[Novel]「ななつのこものがたり」

ななつのこものがたり
加納朋子のデビュー作「ななつのこ」で引用された架空の絵本「ななつのこ」を元にした絵本が登場。というわけで、小説「ななつのこ」の各篇で紹介されるの絵本「ななつのこ」部分を再読してから、気持を落ち着けて読む。


 途中の文章に、あれ、もしかして?と思っていたら、果たして最後に、あぁ、やっぱり、と微笑みがこぼれるような仕掛けが施されていた。「ななつのこものがたり」と、小説内で引用されている通りの「ななつのこ」というタイトルの絵本でないことを、ずっと不思議に思っていたんだけど、納得。
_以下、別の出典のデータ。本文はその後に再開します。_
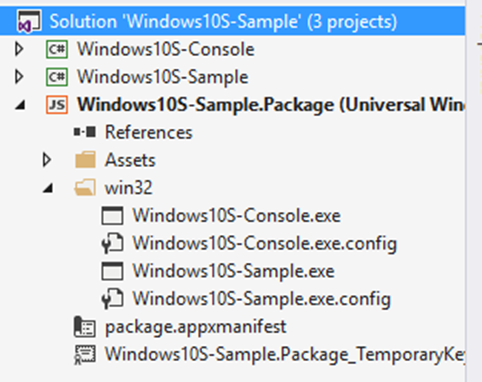This screenshot has height=382, width=482.
Task: Click the certificate icon of the TemporaryKey file
Action: [x=85, y=355]
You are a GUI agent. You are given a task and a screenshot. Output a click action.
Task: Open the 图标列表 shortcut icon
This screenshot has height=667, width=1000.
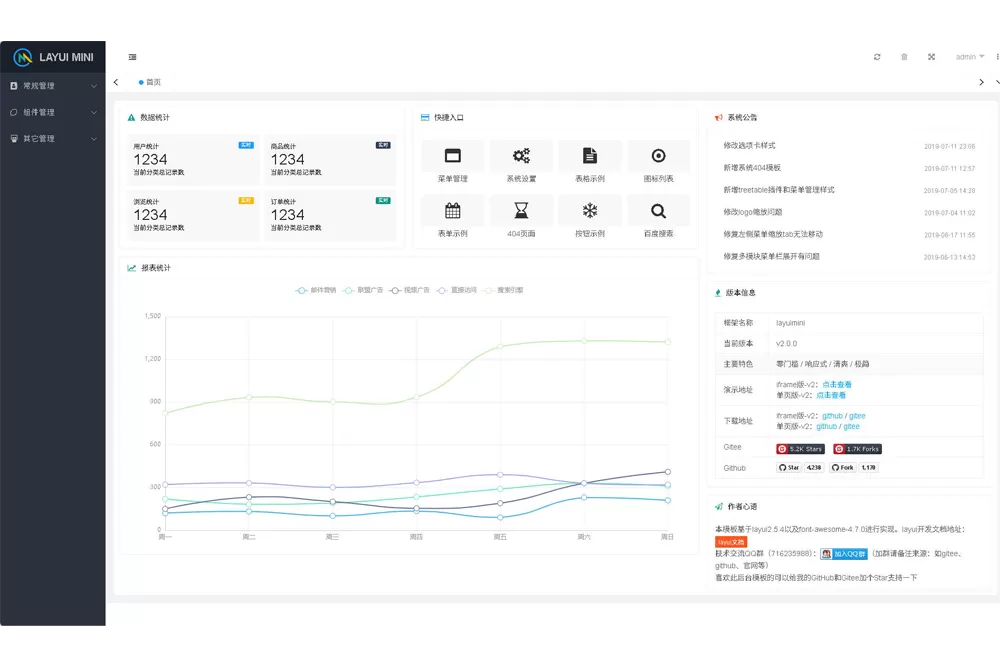(658, 156)
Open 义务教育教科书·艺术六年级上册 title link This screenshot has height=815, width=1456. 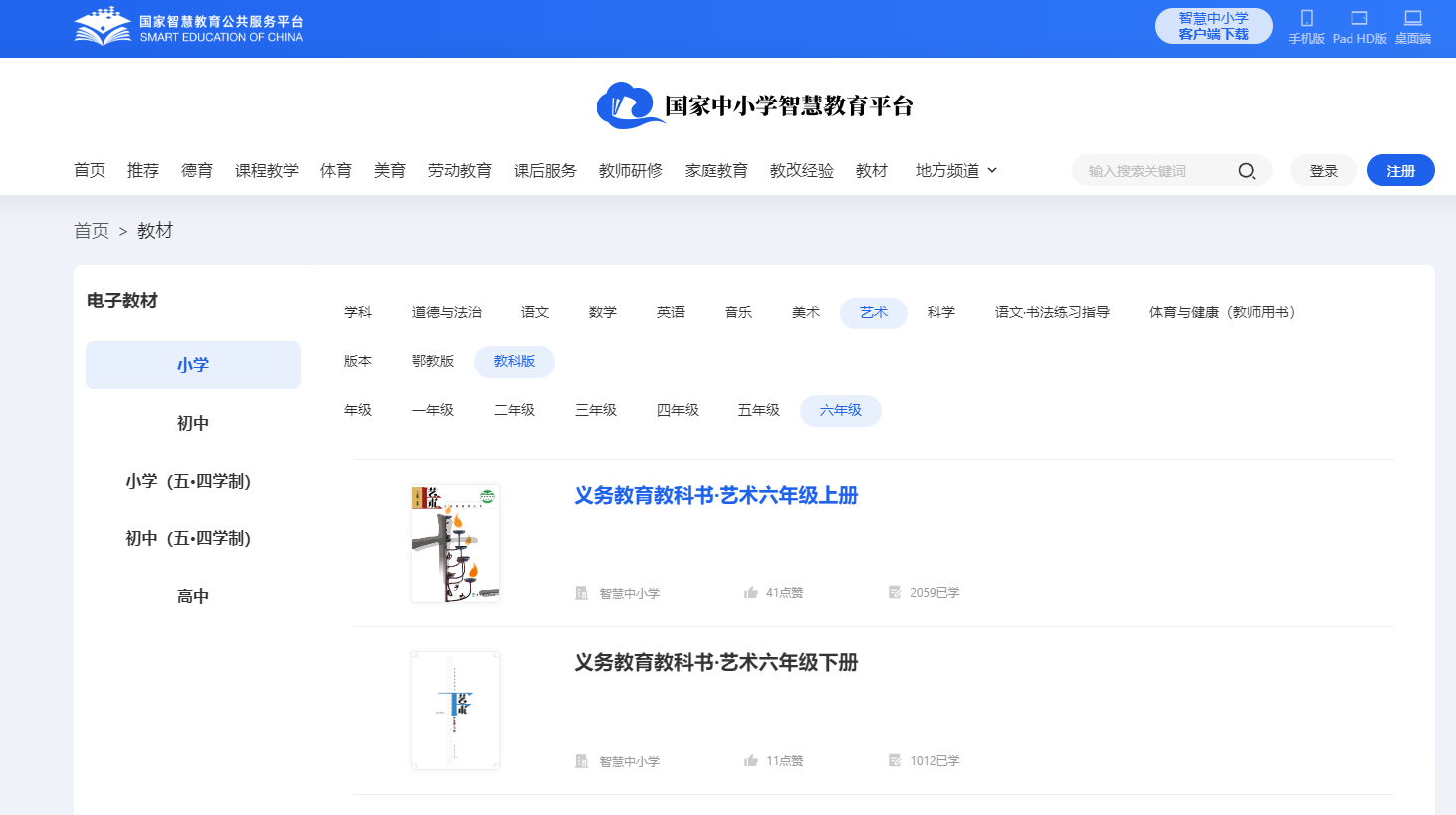coord(716,495)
 そして、今頃になってこの絵本が出版されたことについても、深く納得したのだった。


 菊池健氏のイラストも非常に美麗で、しかも暖かい(ジュンク堂池袋店で原画展をやっていたが、非常に繊細な仕上げに驚いた)。表紙は文庫版「ななつのこ」と共通だが(そういえば、加納朋子作品に今や欠かせない菊池健氏のイラストはこの絵が最初では?)、今回の絵本版の方が、柔らかい色調で良い雰囲気のような。


 「ななつのこ」「魔法飛行」「スペース」と続いてきたあのシリーズが好きな人なら、これも大切な一冊となる筈。